TASK GOAL —
Please report every line of the listing below that has the word "computer" in it.

--- EXTRACTED MATERIAL ---

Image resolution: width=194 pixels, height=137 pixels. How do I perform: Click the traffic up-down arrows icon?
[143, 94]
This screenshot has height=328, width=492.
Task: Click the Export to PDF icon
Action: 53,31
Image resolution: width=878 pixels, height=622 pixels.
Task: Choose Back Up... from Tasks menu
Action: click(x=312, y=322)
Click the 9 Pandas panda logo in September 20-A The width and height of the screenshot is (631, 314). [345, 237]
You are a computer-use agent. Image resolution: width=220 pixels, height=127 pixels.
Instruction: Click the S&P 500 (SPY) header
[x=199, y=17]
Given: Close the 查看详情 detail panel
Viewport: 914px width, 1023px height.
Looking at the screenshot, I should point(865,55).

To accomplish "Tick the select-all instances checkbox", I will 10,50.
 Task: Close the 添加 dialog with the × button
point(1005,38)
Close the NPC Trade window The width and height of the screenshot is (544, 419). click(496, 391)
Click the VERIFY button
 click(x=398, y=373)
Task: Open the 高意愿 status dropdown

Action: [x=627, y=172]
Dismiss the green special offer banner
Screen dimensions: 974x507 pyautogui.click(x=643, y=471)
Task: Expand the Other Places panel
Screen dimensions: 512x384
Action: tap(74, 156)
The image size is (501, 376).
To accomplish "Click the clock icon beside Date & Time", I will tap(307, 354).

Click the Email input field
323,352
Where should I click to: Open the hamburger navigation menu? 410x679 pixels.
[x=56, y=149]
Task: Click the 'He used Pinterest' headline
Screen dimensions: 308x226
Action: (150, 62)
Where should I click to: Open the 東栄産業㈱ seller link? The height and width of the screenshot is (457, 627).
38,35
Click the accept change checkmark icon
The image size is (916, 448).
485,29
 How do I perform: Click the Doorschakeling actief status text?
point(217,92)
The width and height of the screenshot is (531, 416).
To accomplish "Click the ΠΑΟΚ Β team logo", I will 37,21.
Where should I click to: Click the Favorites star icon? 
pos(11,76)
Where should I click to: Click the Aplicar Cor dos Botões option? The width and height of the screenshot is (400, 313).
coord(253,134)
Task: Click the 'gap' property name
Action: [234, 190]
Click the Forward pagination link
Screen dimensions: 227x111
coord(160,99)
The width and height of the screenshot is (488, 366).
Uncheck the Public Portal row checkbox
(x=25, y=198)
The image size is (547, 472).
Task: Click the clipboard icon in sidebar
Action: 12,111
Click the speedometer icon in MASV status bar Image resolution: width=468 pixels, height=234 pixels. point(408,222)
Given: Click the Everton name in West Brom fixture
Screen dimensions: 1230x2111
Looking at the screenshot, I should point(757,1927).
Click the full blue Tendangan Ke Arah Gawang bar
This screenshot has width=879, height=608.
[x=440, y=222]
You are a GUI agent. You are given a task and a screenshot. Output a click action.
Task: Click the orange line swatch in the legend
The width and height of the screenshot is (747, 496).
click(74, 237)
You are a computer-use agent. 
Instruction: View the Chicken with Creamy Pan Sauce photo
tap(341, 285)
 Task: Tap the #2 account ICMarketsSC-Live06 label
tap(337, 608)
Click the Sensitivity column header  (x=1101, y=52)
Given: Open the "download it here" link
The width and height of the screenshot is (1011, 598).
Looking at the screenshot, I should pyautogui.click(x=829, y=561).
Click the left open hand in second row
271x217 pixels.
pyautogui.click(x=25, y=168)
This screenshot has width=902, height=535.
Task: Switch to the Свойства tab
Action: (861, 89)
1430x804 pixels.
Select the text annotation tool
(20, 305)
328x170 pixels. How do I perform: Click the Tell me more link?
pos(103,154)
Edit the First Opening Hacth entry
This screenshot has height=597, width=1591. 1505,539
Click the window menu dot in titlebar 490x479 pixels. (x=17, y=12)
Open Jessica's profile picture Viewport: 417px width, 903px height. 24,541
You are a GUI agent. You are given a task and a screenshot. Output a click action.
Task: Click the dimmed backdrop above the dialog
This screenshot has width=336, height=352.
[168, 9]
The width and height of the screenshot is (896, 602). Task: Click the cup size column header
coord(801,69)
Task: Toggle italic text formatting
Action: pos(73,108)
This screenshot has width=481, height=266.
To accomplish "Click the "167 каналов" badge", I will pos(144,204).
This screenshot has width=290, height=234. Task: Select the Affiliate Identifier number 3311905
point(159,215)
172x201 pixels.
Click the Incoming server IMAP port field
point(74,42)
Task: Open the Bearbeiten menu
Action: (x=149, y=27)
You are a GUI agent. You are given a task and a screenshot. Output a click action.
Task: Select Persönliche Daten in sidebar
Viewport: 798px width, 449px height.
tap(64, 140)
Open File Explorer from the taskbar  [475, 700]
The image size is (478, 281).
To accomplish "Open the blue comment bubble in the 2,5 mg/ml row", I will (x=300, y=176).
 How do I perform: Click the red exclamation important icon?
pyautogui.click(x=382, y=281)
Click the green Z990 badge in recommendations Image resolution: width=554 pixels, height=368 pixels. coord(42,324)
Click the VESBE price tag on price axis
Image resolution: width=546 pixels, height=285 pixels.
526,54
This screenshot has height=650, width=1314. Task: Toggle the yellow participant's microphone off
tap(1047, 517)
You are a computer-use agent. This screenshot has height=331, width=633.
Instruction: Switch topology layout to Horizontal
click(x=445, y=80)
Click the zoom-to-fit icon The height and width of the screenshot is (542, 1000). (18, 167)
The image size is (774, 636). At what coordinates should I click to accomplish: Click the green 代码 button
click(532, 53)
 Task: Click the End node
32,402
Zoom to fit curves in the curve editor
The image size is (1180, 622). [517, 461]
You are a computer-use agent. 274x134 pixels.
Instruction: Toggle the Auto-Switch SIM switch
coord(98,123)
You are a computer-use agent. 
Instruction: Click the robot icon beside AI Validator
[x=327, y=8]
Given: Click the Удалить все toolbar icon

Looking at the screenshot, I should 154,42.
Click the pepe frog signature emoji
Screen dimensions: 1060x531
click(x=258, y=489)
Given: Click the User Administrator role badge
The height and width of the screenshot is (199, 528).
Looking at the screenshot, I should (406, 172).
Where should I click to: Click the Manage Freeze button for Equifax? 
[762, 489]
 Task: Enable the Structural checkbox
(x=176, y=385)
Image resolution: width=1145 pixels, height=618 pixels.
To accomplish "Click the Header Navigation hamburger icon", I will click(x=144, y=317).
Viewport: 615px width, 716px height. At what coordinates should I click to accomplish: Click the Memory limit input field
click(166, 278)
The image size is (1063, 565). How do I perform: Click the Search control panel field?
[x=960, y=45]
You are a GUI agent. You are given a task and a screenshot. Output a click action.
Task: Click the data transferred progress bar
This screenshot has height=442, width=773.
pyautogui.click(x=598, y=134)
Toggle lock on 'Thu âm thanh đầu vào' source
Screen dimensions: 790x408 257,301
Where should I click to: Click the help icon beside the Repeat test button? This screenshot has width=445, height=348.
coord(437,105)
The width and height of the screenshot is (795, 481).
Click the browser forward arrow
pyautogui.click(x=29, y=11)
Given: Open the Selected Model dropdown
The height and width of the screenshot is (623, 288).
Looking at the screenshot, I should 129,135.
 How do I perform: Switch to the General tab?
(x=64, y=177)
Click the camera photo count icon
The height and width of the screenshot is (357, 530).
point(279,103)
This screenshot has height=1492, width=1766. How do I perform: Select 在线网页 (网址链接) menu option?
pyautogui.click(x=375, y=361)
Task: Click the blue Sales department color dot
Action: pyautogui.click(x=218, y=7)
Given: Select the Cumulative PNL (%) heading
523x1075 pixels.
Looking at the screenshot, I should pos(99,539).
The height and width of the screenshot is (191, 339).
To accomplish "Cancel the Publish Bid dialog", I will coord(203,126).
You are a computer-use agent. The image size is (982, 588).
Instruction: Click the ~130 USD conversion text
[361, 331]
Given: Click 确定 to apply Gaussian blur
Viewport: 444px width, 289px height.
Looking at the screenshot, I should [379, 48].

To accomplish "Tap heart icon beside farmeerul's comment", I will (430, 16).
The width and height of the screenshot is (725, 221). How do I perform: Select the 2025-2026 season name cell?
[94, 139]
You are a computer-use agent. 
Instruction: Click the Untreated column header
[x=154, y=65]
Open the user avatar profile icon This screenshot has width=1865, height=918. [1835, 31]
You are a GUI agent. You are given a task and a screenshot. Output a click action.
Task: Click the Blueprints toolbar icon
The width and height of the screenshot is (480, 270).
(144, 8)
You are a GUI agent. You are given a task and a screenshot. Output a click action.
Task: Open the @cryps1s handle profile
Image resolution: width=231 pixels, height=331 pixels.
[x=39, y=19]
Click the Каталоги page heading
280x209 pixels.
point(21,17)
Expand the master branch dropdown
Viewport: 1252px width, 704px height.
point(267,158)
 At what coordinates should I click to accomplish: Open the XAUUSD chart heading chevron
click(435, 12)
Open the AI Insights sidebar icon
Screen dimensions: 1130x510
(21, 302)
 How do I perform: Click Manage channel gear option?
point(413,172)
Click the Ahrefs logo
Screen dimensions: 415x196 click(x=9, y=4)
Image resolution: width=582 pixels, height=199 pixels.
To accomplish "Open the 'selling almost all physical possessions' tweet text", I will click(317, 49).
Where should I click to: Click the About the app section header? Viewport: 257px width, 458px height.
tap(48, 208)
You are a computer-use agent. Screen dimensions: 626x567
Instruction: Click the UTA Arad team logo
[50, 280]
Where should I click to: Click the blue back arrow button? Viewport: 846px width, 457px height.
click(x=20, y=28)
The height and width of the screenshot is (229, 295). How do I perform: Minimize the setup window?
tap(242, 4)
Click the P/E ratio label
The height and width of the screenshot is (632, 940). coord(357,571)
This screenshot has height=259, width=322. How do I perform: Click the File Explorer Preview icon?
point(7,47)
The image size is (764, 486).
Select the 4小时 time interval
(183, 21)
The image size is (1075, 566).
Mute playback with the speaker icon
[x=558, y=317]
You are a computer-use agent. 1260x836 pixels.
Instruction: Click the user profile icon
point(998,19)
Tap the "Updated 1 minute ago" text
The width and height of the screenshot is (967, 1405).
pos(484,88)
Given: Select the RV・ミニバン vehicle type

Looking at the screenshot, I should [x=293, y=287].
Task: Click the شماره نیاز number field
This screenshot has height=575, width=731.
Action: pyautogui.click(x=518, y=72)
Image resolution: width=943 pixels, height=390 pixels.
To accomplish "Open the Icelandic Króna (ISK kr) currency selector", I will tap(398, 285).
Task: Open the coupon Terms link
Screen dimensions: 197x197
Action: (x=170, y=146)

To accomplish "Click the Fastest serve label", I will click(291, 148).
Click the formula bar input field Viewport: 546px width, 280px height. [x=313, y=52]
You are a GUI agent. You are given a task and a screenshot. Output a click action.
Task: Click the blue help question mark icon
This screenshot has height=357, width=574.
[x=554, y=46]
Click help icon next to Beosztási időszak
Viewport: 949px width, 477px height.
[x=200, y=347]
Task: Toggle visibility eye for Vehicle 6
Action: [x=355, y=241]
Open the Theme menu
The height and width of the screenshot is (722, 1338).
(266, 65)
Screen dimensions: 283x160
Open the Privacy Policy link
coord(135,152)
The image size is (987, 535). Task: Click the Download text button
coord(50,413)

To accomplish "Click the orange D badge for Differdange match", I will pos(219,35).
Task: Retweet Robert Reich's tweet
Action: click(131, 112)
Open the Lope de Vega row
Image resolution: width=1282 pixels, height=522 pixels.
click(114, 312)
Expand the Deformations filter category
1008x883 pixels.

---

RESULT —
You are a computer-use agent. Image resolution: width=220 pixels, height=127 pixels.
You are a computer-use agent. 
You are a computer-use agent. This screenshot has height=331, width=633.
You are a computer-use agent. 274x134 pixels.
You are a computer-use agent. 
You are a computer-use agent. The image size is (982, 588).
You are a computer-use agent. 
You are a computer-use agent. Screen dimensions: 626x567
You are a computer-use agent. 1260x836 pixels.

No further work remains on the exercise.